Denúncias sugerem que Mubarak, há 29 anos no poder, foi beneficiado por 'ambiente obscuro'

AP e REUTERS, O Estado de S.Paulo

30 de novembro de 2010 | 00h00

CAIRO

Observadores independentes e ONGs internacionais afirmaram ontem que as eleições parlamentares do Egito, realizadas no domingo, foram manipuladas para favorecer o Partido Nacional Democrático (PND), do presidente Hosni Mubarak, que está há 29 anos no poder.

"Há provas suficientes para comprovar a fraude eleitoral", disse Magdy Abdel Hamid, presidente de uma organização que trabalha com desenvolvimento e participação social.

Representantes de várias outras organizações, como a Anistia Internacional e a Human Rights Watch (HRW), também denunciaram em entrevistas coletivas a falta de transparência e a baixa participação eleitoral - entre 10% e 15%. Observadores fizeram referência ao "ambiente eleitoral obscuro", enquanto centenas de manifestantes protestavam nas ruas do Cairo.

"A ausência de transparência faz com que aumentem as suspeitas da falta de imparcialidade", afirmou Hafez Abu Saad, presidente da Organização Egípcia para os Direitos Humanos.

Além disso, os representantes das ONGs denunciaram que houve "violações flagrantes" aos direitos eleitorais e inúmeros atos de violência contra candidatos, militantes e eleitores.

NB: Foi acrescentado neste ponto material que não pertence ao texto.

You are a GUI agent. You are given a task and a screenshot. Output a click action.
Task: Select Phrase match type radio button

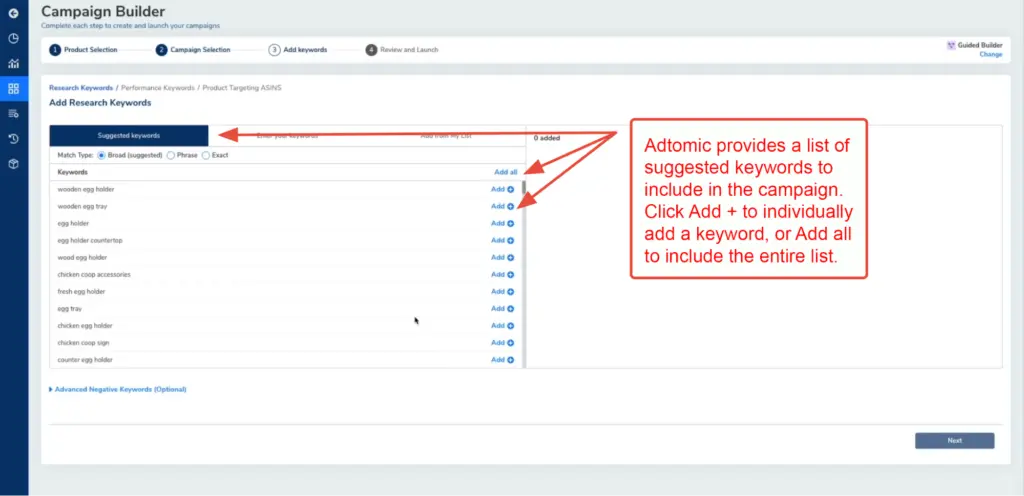[x=171, y=155]
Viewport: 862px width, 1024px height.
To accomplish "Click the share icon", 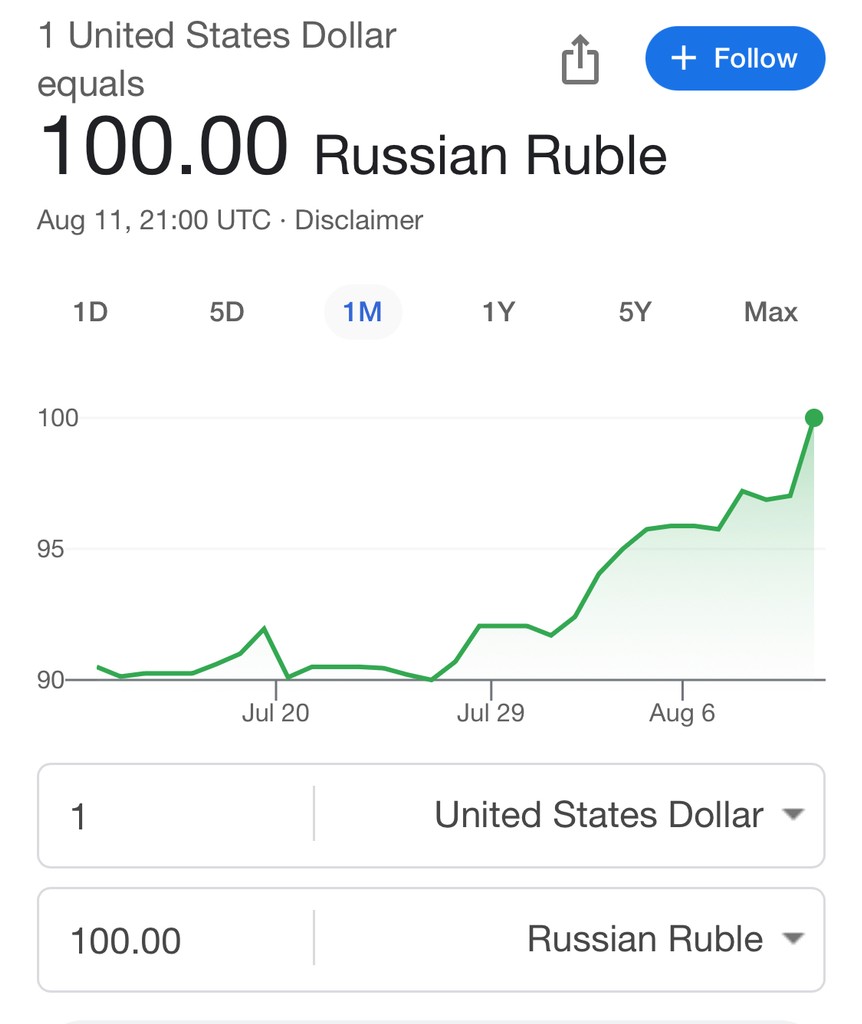I will point(579,60).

Entre outras irregularidades, foram denunciadas medidas tomadas pela polícia egípcia para impedir a entrada de observadores eleitorais independentes e representantes de muitos candidatos da oposição nos locais de votação.

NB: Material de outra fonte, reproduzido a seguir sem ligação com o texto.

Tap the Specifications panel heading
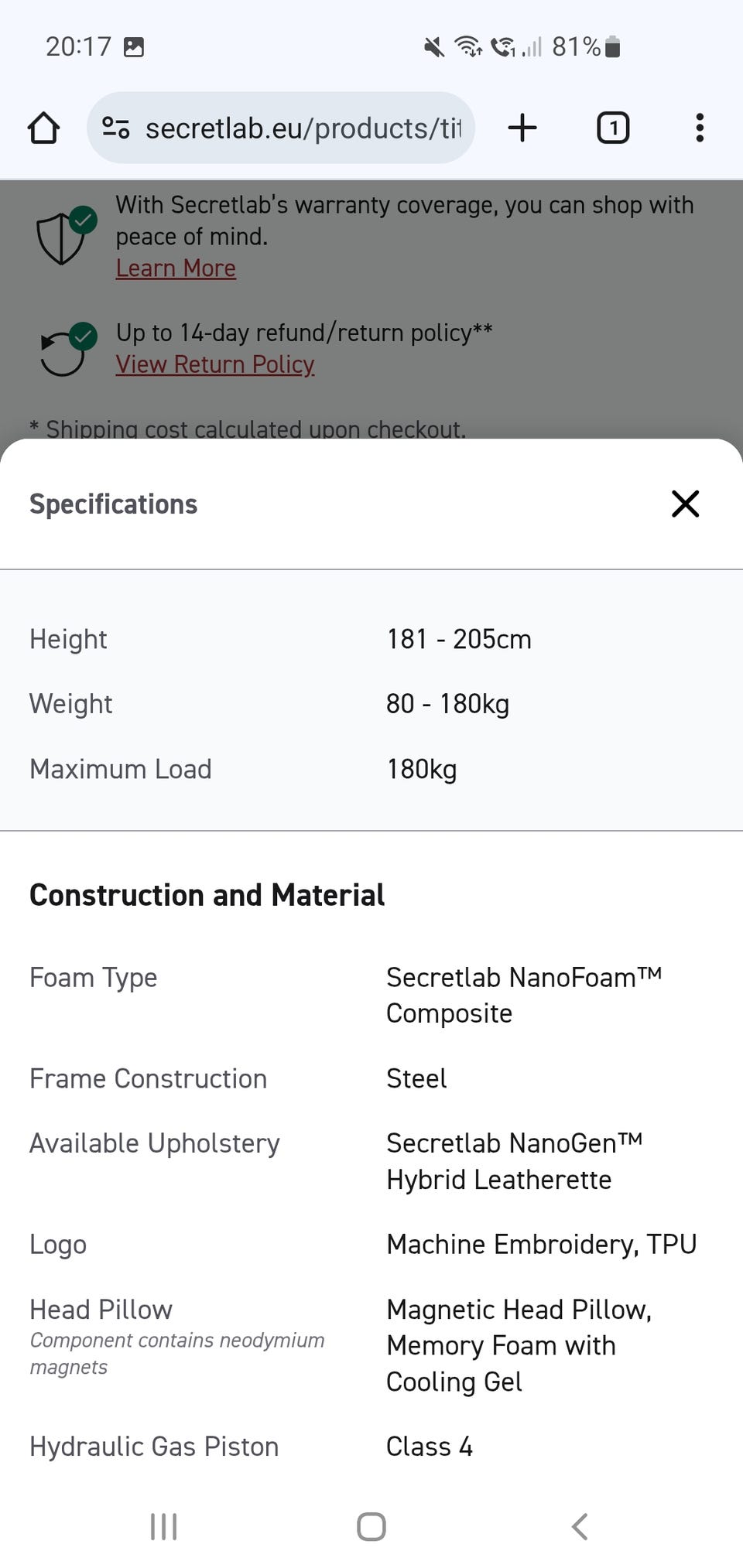Screen dimensions: 743x1568 coord(113,504)
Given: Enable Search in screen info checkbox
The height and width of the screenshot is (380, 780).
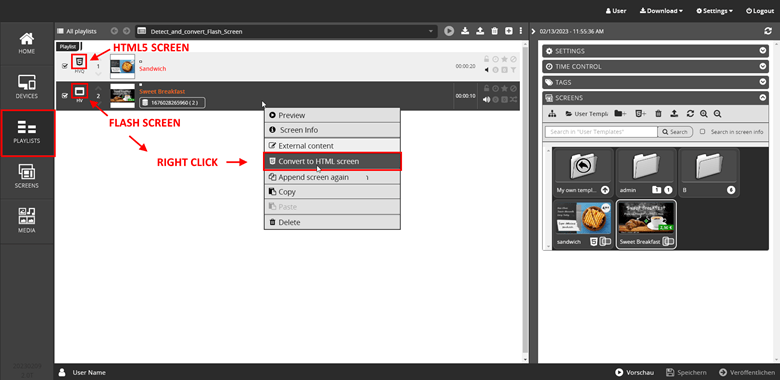Looking at the screenshot, I should tap(702, 132).
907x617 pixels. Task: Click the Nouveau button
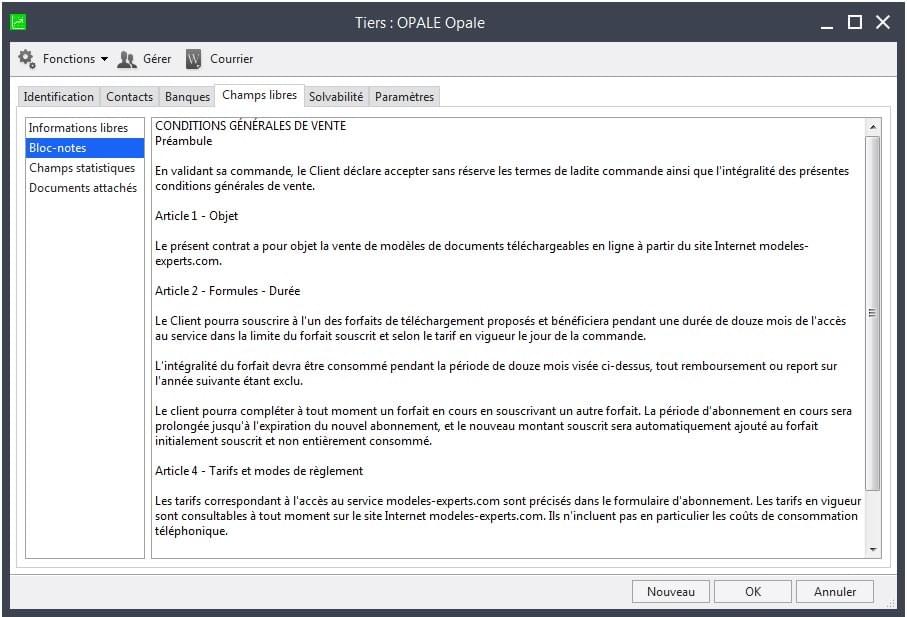pyautogui.click(x=670, y=592)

Membros do partido Irmandade Muçulmana, a maior força opositora do Egito, denunciaram a prisão de pelo menos cem membros da legenda durante as eleições. As ONGs também revelaram a existência de cédulas eleitorais marcadas em favor de candidatos do PND. No dia 5, haverá um segundo turno nas localidades nas quais nenhum dos 507 candidatos ao Parlamento obteve maioria absoluta.